Personally, I dont see how this could be a question of ethics. It is, however, a question of economic nationalism. We are quickly removing ourselves from economic competitiveness. Most of our industry and manufacturing jobs have already left the country, to the point where we are primarily a service economy. And now even services are beginning to be exported as well. We consume more and more, but except for our agricultural industry and military-industrial complex, we really do not produce anything. Competitive advantage says that states will inevitably focus on those industries they are best suited to (stones/minerals/oil in Africa, manufacturing in China and SE Asia). It seems what we do best is consume. The problem is, manufacturing brings in money, consuming loses it. Even if these companies are based in America, their profits are not being recirculated into the US economy. The dividends are going into the stock market, and we all know what a mess and drain that is, and what wages and infrastructure/construction they contribute to is invested not in the US, but in whatever state their suppliers are located in. While this drives the costs down and increases profits, it gets to the point where more and more people in the US are unable to afford to purchase these goods. It's a cycle. People are forced to buy cheaper and cheaper goods, so companies reduce US jobs that cost more to drive down costs to keep or improve their profit margins. This causes more people to be able to afford less, meaning an increased demand for cheaper goods. If we want to improve our economic situation, we have to bring industry back to this country, to become competitive again. There is a reason why it's called "making money". The best way to make money is to make something. Until then, more and more of our money is going to go oversees or in corporate coffers, and states like China and Saudi Arabia will have more and more control over us.

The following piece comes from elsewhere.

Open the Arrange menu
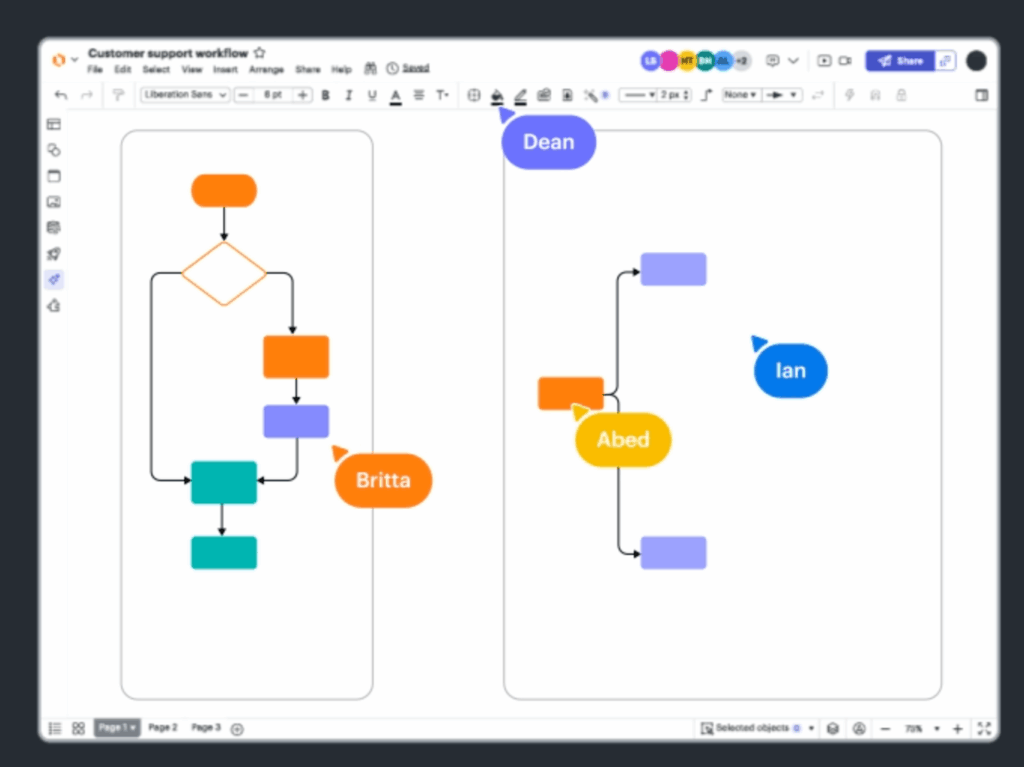Viewport: 1024px width, 767px height. [x=266, y=70]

So, the question isn't is it ethical to help your fellow employees get laid off. The question is it ethical for a company to bleed a state dry all in the name of profit? We said no when it came to states bleeding dry colonies. How is it any different now, except now it's companies doing the bleeding?
The only thing necessary for evil to triumph is for it to be pitted against a slightly greater evil
Indeed - the point Cohen seems to completely ignore is the morality of engaging in a race to the bottom.

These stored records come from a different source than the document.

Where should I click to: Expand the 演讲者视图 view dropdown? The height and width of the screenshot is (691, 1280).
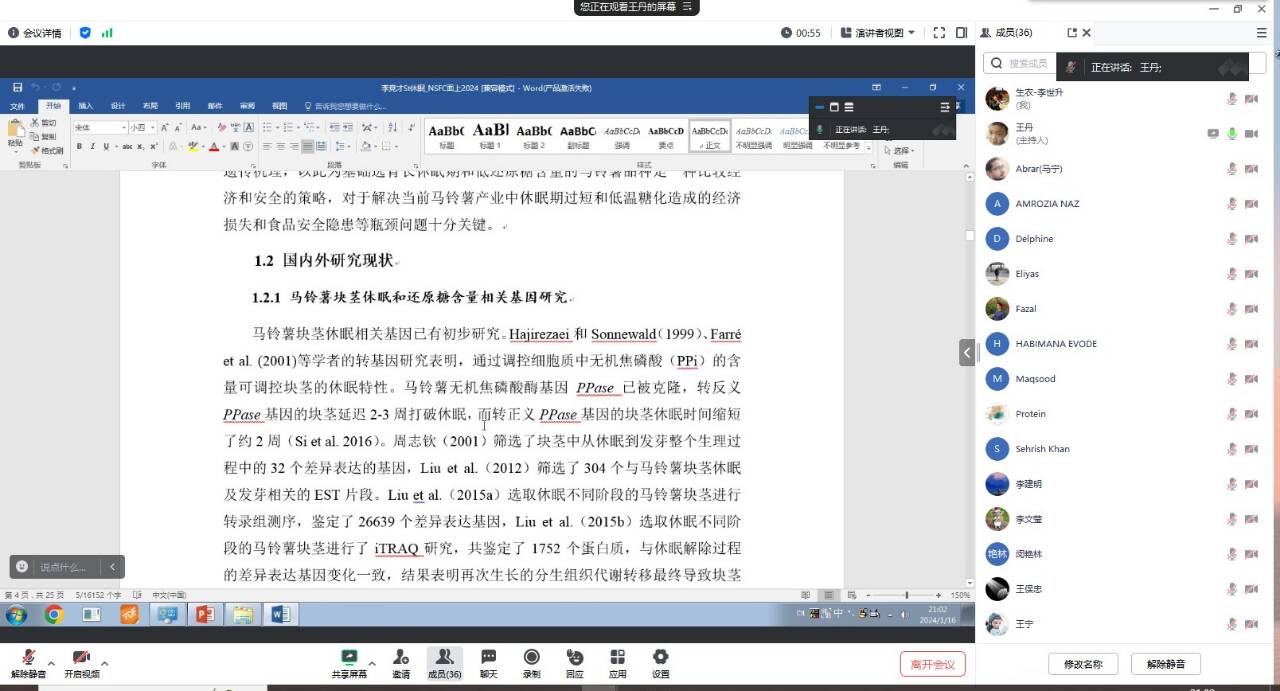[x=878, y=33]
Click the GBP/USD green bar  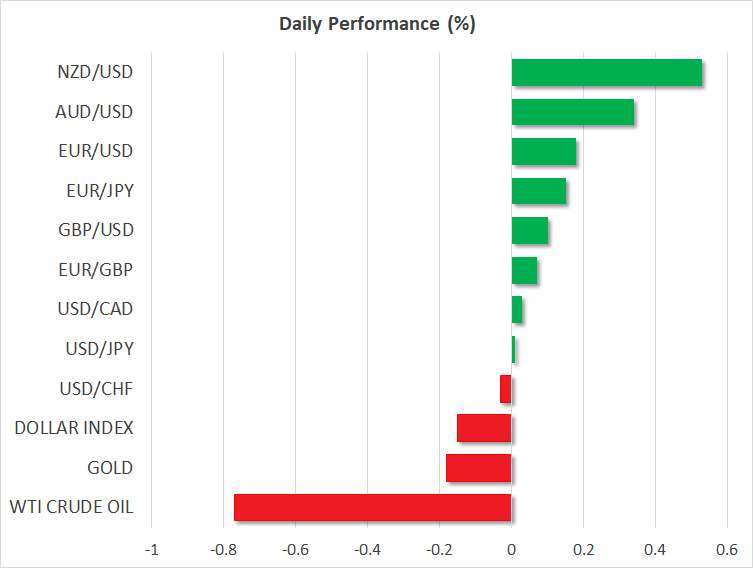(x=529, y=231)
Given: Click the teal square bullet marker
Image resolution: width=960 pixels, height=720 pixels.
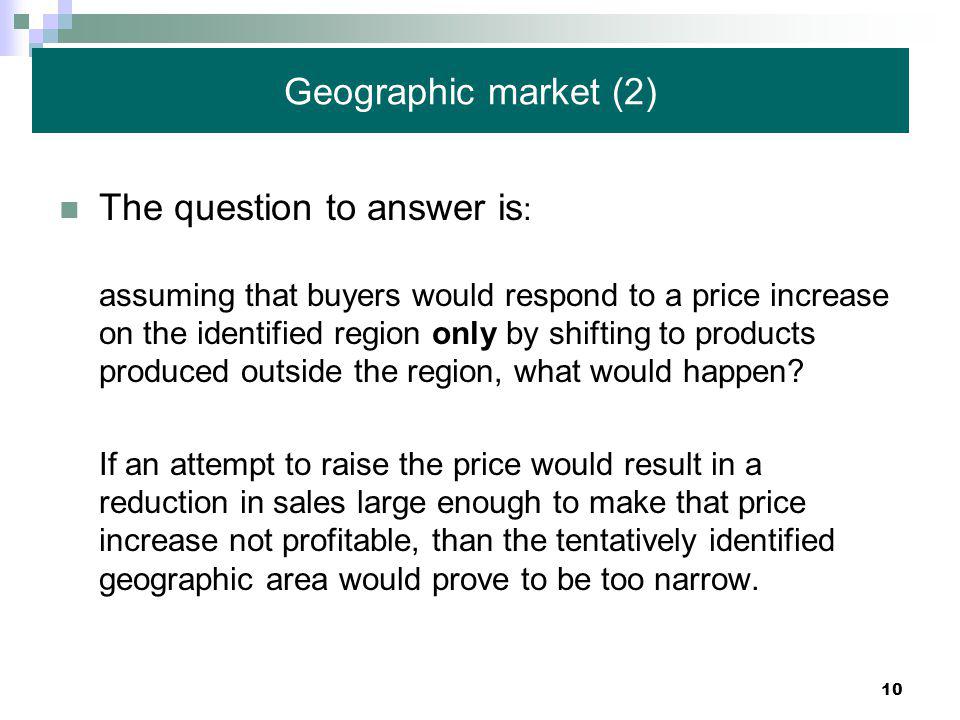Looking at the screenshot, I should tap(69, 210).
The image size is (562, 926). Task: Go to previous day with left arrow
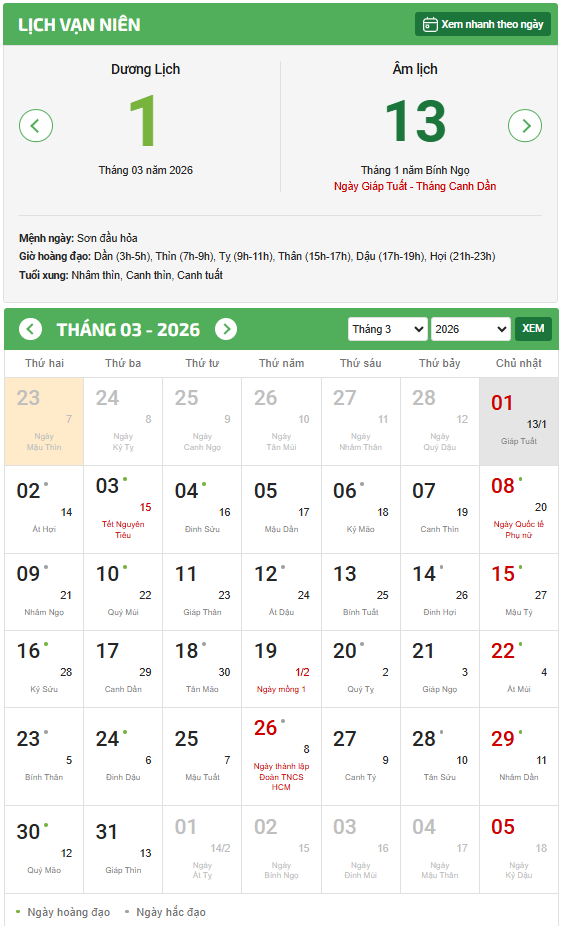coord(36,126)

True - rampant outsourcing has, and will definitely help a lot of professionals get their start in India - and that IS a good thing - but the net effect is to minimize the value of human workers in any role of employment. Your function will be to further shape the role of "support" into a set of blind scripts, minimizing the actual help provided to a voice reading a small set of webpages to someone.
This wouldn't be such a bad thing if money weren't such a critical divider between people - rich and poor, death and survival. But it is - and your function would be, at least in subtle way, to inconvenience everyone so that a small rich group didn't have to spend as much money on professionals, diminishing the value of your own profession along with it. You'd be tearing down tools used to help people so that there is a cheaper replacement that does less.
The whole thing is a bit of a red herring before larger issues though. Not too long from now, creatively programmed automation will take even more of these roles - and jobs might not be something everyone can be expected to have in order just to make things work anymore. Due to economies of scale, the cheapest automated tools will still be cheaper than the cheapest people eventually.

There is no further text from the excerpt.